* Questions:
A. In the text on Picasso's Blue Nude, what position is the woman in the painting drawn in?
B. Render this sentence from the text on Picasso's Blue Nude in Spanish: "The foetal position is one of the oldest protective positions known to humans."

* Text:
>>>>

Picasso’s work would also delve into solitude. A good example is Blue Nude (painted 1902)

Blue nude was the first Picasso painting I fell in love with, the reason why is because of its minimalistic nature. Picasso draws an outline of a naked woman who is in the foetal position. The foetal position is one of the oldest protective positions known to humans. While in the womb, we assume the foetal position because it protects and minimises any injuries to our neck and chest. When we are cold, we assume this position to reduce our surface area; as a result, we lose less body heat. When we have suffered from a situation that induces extreme psychological stress, we also assume this position, this is done to remove us visually from our surroundings. With the figure of this piece, we can assume she does this because of the third example. By assuming this position, she has isolated herself. The woman is isolated but is hiding her face from the viewer, her pride outweighs herself induced isolation. The woman is strong. It is because of this, whenever I look at this piece, I feel a cathartic release.

<<<<

* Data block:
>>>>

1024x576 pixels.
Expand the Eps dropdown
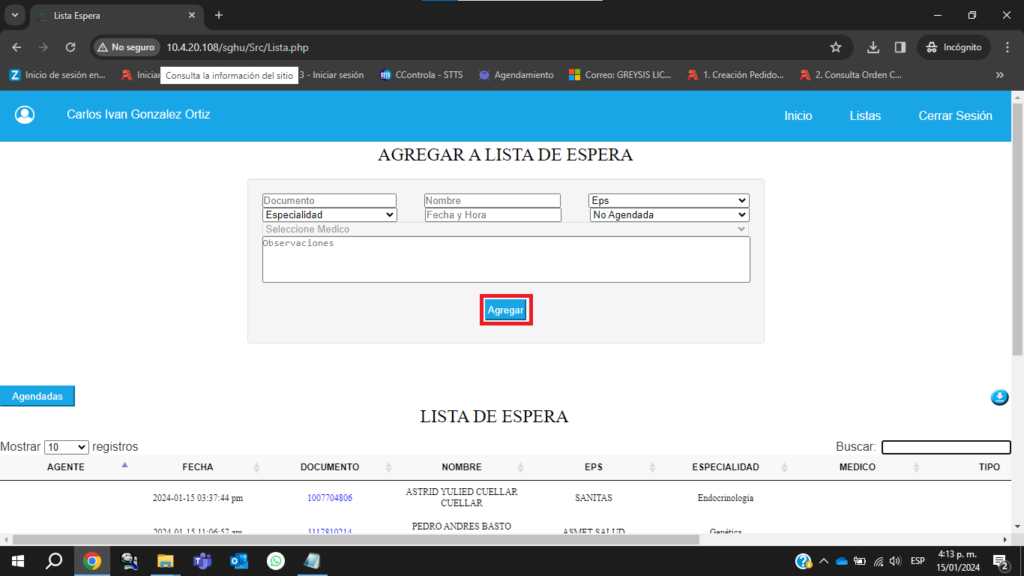pos(668,200)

<<<<

* Results of the tasks:
A. The foetal position.

B. La posición fetal es una de las posiciones de protección más antiguas que conocen los seres humanos.